Fundamento decisivo: A questão cobra a distribuição epidemiológica clássica da bola fúngica dos seios paranasais, que é não invasiva e acomete sobretudo o seio maxilar, seguido do esfenoidal; frontal e etmoidal são menos frequentes. Como o enunciado pede a ordem decrescente, a sequência correta é maxilar, esfenoidal, frontal e etmoidal.

Tema central: Topografia da bola fúngica
Análise das alternativas
A
Certa
A alternativa A é a única que reproduz a hierarquia clássica de acometimento da bola fúngica: predomínio no seio maxilar, seguido pelo esfenoidal, com frontal e etmoidal em menor frequência. Esse é o critério médico decisivo da questão, de natureza epidemiológica e anatômica.
B
Errada
Erro na hierarquia entre os seios etmoidal e esfenoidal. Embora mantenha o maxilar em primeiro, coloca o etmoidal em segundo lugar, mas o padrão clássico da bola fúngica traz o esfenoidal antes do etmoidal.
C
Errada
Inverte o padrão epidemiológico conhecido. O etmoidal não é o seio mais acometido pela bola fúngica, e o maxilar não é o menos frequente; ocorre justamente o contrário no conhecimento otorrinolaringológico consolidado.
D
Errada
Superestima o acometimento esfenoidal. O esfenoidal é um sítio importante e vem após o maxilar, mas não é o seio mais frequente; o predomínio clássico é do seio maxilar.
E
Errada
Coloca o frontal como principal sítio, o que contraria a distribuição clássica da doença. O seio frontal é menos frequentemente acometido do que o maxilar e o esfenoidal.
Pegadinha da questão
A banca explora a confusão entre a distribuição da bola fúngica e a de outras rinossinusites, levando muitos candidatos a colocar etmoidal ou esfenoidal acima do maxilar.

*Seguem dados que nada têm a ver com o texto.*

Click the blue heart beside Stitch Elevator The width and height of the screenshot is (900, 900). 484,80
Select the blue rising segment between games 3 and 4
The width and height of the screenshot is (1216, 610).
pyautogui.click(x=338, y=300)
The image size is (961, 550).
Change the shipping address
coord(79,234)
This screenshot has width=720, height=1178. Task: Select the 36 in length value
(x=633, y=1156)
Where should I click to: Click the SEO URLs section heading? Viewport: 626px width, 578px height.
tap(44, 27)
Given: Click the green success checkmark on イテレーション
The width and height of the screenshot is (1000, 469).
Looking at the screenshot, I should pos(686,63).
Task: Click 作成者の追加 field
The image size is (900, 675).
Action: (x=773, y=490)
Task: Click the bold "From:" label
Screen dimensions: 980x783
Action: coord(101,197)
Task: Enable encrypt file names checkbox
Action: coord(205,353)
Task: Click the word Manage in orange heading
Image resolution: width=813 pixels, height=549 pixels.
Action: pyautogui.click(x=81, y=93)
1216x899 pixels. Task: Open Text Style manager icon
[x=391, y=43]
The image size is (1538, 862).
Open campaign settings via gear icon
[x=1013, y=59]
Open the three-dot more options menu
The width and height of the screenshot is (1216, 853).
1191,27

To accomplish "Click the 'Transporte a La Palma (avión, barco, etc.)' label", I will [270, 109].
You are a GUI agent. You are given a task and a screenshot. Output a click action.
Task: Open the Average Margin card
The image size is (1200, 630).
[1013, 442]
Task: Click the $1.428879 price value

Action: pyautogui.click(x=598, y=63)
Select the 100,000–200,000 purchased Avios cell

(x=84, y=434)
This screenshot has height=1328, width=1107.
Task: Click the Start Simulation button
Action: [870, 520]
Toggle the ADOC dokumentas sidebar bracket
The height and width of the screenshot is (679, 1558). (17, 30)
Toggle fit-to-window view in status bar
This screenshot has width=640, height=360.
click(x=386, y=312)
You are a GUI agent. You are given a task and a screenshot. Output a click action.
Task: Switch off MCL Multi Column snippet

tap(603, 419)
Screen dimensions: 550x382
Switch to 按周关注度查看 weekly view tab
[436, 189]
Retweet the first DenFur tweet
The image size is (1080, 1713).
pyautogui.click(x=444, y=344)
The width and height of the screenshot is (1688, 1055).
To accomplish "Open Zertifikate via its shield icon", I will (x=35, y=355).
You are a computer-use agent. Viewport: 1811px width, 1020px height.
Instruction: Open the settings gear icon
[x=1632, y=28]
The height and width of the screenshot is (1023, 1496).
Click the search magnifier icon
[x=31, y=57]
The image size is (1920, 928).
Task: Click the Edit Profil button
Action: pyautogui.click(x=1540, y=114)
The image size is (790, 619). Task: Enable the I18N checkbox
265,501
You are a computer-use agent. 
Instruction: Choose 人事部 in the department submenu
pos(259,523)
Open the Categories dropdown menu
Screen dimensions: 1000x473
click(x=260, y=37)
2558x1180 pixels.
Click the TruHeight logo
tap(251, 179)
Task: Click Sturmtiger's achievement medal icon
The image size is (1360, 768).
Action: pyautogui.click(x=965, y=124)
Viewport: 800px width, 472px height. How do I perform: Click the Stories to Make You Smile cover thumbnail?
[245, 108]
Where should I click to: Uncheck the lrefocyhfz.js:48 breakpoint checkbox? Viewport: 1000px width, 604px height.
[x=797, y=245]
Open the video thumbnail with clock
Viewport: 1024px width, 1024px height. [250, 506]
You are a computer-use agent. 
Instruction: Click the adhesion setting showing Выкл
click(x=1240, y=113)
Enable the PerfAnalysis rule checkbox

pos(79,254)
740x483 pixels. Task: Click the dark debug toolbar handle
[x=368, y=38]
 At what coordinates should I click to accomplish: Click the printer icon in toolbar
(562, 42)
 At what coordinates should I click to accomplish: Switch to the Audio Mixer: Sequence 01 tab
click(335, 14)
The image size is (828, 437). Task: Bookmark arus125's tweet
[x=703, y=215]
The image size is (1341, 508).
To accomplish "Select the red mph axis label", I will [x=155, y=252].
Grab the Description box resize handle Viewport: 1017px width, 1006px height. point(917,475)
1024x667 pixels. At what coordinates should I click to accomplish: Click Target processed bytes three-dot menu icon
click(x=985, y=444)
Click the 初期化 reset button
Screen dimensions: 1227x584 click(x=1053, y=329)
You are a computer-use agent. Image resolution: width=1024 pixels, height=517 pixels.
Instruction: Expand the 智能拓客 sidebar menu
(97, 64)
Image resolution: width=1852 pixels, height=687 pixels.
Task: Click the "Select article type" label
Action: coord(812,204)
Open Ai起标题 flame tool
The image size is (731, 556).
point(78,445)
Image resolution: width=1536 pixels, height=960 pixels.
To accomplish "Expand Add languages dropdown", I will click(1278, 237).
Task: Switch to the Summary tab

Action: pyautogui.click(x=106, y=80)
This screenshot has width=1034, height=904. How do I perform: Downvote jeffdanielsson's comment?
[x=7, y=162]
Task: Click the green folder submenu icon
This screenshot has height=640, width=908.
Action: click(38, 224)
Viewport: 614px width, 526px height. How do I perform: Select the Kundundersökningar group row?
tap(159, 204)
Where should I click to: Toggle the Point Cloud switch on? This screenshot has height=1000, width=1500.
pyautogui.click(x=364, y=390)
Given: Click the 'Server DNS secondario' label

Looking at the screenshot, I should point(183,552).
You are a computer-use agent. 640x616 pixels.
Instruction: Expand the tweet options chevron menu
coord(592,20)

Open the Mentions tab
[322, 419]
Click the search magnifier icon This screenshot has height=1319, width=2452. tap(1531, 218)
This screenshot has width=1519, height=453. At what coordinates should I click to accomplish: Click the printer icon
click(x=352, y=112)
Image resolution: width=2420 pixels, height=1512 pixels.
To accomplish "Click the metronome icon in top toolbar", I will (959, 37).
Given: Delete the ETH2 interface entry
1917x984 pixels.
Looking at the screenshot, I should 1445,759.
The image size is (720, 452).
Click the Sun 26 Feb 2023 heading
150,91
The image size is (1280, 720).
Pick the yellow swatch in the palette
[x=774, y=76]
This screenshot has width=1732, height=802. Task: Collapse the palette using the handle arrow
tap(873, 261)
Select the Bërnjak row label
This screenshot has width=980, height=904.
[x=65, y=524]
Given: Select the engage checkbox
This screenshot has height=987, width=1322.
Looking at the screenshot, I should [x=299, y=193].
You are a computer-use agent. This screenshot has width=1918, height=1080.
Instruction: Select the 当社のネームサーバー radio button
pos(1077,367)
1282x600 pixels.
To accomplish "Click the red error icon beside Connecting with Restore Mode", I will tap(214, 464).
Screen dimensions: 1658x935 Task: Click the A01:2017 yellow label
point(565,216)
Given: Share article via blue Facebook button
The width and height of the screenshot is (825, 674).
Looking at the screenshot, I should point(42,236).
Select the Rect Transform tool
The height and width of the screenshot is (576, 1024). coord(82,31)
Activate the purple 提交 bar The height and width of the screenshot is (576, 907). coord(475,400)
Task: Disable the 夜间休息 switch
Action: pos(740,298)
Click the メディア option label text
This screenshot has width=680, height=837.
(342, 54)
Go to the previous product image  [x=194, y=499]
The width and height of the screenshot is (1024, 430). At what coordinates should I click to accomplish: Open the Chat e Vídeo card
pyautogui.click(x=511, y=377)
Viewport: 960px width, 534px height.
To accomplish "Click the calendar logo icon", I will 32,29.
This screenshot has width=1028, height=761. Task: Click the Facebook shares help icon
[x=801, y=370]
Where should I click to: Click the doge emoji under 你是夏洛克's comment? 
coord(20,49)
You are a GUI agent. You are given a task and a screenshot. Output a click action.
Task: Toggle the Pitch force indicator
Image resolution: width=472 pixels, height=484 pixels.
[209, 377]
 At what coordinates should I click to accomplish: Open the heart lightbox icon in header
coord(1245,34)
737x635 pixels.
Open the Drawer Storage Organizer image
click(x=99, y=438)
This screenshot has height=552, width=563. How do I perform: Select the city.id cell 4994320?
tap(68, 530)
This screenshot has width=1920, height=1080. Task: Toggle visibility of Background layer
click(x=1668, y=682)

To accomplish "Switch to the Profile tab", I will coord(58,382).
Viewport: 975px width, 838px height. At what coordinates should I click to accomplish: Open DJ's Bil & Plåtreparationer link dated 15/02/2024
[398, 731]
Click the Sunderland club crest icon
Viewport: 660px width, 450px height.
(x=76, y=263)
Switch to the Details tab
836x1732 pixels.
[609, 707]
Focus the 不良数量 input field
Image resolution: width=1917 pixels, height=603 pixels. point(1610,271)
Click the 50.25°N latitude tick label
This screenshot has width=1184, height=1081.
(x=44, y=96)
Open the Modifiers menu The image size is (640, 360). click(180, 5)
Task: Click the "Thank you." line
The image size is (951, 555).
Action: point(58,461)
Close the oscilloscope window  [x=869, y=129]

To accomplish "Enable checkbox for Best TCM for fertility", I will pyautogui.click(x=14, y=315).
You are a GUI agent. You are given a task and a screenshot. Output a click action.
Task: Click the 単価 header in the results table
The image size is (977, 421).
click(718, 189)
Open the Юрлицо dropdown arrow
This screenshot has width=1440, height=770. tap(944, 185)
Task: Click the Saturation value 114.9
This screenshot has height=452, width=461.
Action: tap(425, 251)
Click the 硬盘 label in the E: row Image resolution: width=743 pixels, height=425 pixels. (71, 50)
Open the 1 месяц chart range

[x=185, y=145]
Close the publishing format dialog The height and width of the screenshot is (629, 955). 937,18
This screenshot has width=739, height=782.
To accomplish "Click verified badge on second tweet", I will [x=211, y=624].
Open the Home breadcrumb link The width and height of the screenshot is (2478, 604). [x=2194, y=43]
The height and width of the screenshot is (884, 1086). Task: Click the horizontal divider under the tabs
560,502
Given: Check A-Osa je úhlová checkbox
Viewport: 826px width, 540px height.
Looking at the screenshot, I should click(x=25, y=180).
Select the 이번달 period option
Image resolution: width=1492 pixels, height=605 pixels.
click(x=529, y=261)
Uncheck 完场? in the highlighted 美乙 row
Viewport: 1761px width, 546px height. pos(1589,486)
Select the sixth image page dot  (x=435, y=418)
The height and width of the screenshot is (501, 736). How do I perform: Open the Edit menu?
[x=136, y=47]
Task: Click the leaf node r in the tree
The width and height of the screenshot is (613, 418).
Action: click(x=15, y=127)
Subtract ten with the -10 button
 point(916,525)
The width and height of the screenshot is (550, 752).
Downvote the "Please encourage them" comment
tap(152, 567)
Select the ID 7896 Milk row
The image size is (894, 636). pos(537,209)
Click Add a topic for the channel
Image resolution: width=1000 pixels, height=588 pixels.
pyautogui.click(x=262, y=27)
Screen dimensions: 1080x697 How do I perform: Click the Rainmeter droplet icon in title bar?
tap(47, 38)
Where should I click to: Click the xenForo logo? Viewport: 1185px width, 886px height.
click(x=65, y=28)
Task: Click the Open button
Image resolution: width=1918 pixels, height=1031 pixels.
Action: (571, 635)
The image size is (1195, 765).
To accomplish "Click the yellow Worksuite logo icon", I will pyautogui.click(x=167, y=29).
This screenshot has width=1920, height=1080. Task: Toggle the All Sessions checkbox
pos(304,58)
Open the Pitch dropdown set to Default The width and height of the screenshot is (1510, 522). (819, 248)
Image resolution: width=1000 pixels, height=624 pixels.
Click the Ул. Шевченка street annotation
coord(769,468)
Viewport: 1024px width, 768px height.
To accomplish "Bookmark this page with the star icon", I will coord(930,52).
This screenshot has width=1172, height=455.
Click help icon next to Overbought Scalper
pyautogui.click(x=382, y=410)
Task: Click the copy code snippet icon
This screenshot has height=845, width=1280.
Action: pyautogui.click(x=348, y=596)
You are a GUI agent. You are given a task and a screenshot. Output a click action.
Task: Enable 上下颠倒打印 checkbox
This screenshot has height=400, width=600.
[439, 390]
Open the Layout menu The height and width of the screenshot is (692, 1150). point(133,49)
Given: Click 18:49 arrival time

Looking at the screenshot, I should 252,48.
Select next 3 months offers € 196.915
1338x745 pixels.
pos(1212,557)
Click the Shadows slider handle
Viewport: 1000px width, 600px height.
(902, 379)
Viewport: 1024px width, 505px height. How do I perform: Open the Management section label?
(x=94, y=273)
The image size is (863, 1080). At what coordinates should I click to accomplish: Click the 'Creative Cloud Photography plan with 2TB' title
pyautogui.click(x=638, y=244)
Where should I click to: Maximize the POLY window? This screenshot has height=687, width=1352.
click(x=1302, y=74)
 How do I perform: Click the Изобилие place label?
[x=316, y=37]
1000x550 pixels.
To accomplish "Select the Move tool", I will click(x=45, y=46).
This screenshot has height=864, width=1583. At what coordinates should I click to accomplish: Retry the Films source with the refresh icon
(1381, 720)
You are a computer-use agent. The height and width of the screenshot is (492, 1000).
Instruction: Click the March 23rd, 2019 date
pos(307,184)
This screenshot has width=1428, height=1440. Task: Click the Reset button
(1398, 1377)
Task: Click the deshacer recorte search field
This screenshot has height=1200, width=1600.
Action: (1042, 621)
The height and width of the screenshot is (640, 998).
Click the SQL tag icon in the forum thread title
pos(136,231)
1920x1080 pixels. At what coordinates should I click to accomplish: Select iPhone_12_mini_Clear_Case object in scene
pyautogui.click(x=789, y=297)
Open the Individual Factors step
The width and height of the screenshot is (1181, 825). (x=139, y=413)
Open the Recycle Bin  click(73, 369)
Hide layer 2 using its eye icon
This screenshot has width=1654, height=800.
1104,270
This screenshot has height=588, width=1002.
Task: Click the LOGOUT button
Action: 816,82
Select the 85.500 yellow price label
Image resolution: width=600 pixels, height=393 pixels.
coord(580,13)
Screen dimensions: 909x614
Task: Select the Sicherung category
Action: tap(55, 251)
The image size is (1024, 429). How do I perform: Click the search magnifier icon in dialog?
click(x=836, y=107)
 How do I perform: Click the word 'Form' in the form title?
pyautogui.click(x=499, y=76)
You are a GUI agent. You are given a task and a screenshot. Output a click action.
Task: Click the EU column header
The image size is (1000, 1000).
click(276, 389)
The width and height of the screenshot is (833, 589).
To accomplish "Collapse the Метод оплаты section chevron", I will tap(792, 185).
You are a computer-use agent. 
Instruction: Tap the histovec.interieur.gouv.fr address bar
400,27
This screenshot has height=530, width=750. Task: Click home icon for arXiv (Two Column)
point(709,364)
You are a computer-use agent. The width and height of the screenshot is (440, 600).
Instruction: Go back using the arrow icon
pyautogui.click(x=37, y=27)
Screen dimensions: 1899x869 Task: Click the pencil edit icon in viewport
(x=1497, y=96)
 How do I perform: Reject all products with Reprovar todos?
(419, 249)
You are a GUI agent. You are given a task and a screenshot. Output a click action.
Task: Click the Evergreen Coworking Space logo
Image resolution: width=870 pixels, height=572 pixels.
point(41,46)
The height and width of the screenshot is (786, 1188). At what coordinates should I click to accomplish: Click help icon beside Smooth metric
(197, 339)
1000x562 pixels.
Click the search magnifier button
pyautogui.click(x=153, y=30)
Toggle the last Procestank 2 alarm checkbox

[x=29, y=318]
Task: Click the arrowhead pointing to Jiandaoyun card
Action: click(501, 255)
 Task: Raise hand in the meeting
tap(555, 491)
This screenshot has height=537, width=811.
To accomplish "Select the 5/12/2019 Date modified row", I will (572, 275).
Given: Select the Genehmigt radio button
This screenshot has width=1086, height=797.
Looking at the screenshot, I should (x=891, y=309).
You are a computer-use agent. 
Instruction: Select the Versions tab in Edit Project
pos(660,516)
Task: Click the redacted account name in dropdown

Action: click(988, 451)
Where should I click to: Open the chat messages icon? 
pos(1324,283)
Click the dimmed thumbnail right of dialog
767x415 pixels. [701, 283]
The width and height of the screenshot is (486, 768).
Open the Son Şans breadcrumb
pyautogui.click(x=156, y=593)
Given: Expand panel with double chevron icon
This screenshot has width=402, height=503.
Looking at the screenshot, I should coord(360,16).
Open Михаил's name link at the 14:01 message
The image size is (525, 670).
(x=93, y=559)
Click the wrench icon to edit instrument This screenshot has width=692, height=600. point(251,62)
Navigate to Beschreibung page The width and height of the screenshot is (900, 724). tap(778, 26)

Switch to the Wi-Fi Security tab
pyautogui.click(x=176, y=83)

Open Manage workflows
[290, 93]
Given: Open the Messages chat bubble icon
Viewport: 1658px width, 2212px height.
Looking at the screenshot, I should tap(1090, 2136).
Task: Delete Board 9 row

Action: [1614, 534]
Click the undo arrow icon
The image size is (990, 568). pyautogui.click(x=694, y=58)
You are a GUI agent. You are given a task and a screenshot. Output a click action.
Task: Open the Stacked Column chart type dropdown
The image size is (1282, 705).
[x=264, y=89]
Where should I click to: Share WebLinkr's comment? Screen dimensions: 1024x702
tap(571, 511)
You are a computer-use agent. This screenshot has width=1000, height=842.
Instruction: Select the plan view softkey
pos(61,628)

Dica para questões semelhantes
  • Se a cobrança for sobre bola fúngica, pense em doença não invasiva, geralmente monossinusal, com predomínio maxilar.
  • Na ordem de frequência, fixe primeiro o núcleo decisivo: maxilar antes de esfenoidal.
  • Não transfira para bola fúngica a distribuição anatômica de rinossinusites inflamatórias difusas.